EXERCISE REQUIREMENTS |
Convert the lines of the records below into a JSON list of strings, one string per line, starting at the line that contains "Given: Click the volume slider bar" and ending at the line that contains "The image size is (1358, 757). 173,394". Skip blank lines and leave the pictures out.

[Saved entries]
.....

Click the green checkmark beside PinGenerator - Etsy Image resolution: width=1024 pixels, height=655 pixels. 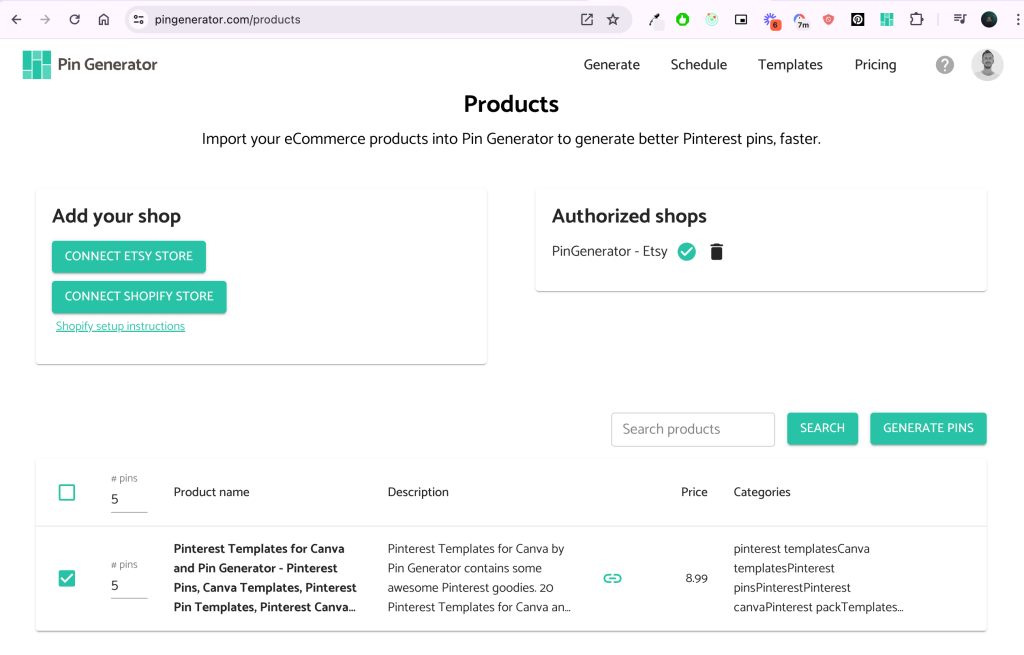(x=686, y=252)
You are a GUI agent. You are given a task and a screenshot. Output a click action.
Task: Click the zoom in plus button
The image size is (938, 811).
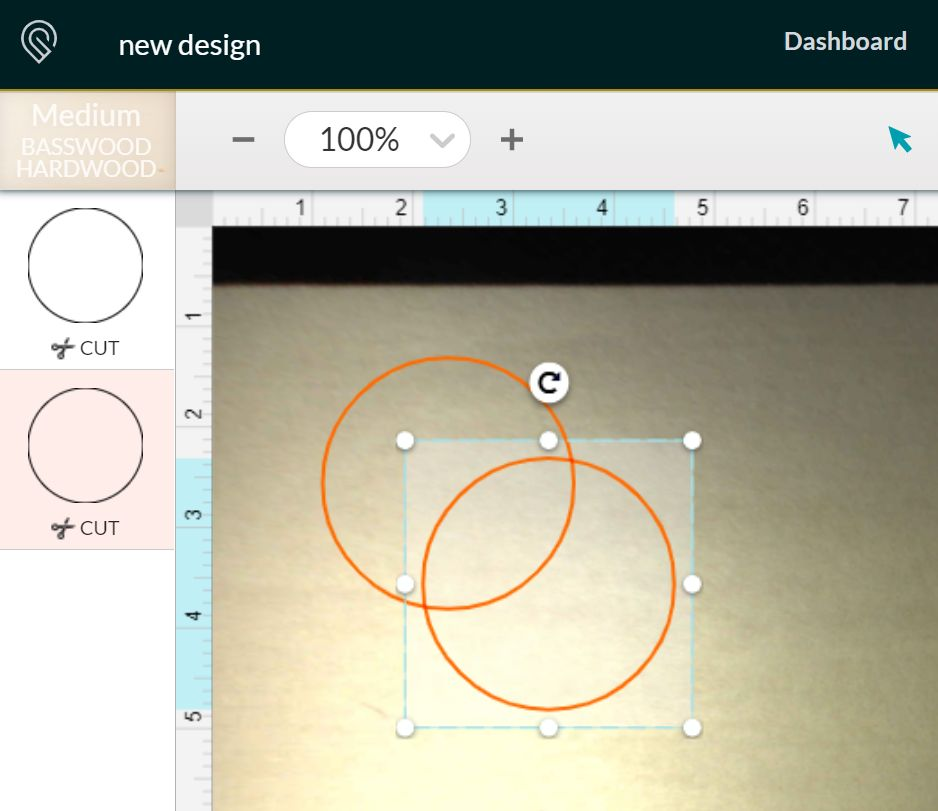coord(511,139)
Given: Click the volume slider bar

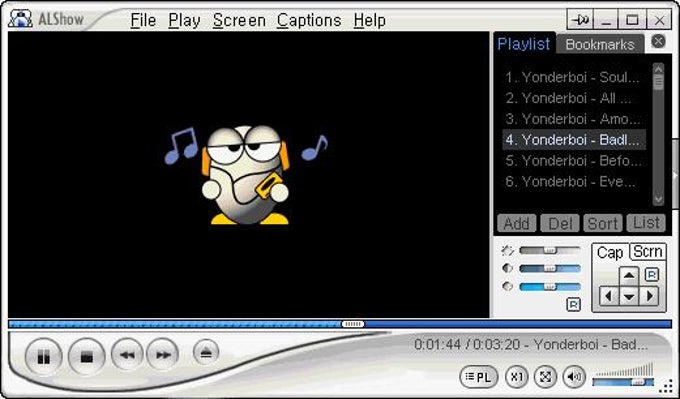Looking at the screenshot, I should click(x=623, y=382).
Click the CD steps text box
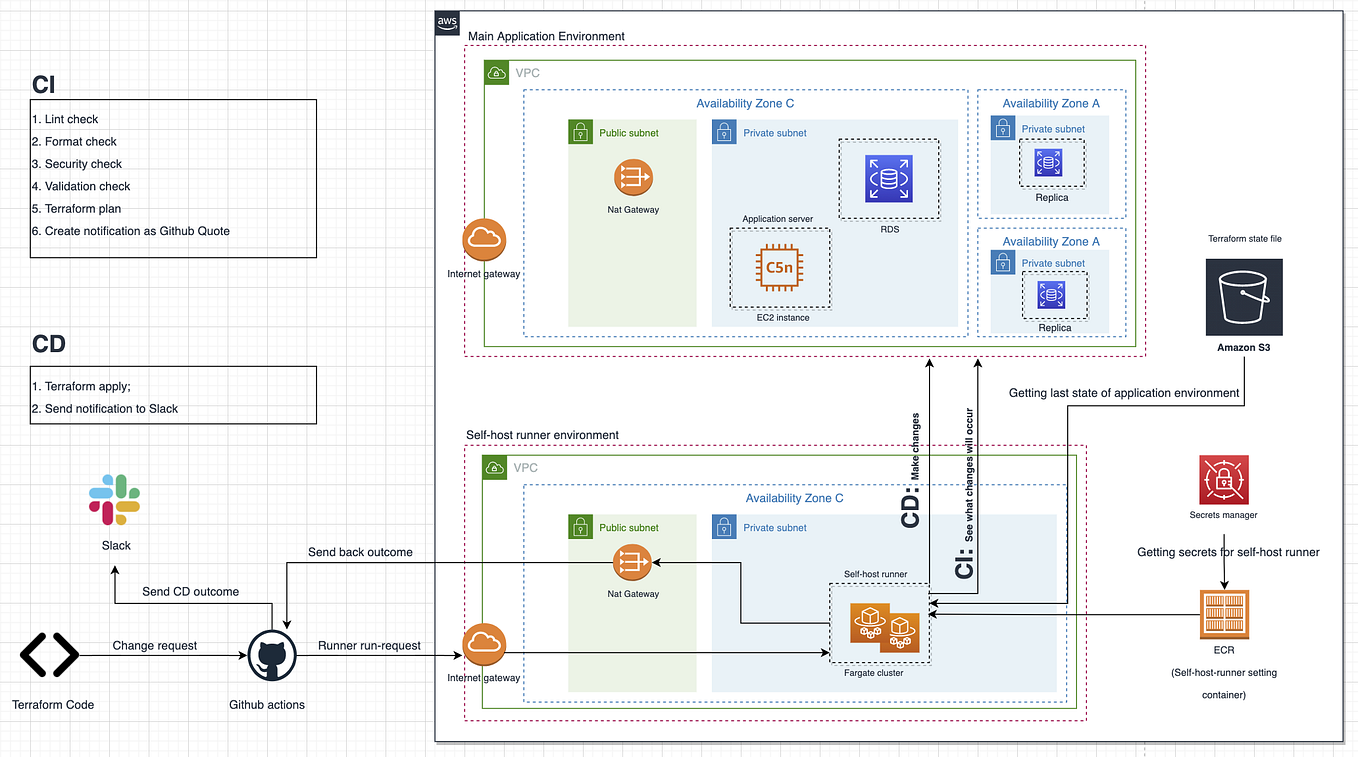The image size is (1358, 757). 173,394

.....

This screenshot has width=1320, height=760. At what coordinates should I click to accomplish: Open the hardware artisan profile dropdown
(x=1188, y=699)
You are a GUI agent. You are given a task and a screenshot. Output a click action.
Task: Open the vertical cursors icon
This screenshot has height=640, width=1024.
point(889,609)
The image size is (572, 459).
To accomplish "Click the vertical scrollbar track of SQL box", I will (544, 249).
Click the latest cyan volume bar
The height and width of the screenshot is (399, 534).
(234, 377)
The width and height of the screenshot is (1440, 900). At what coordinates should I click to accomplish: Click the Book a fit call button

.....

WRITTEN SOLUTION |
[
  "Given: Click the volume slider bar",
  "Looking at the screenshot, I should click(x=623, y=382).",
  "Click the CD steps text box",
  "The image size is (1358, 757). 173,394"
]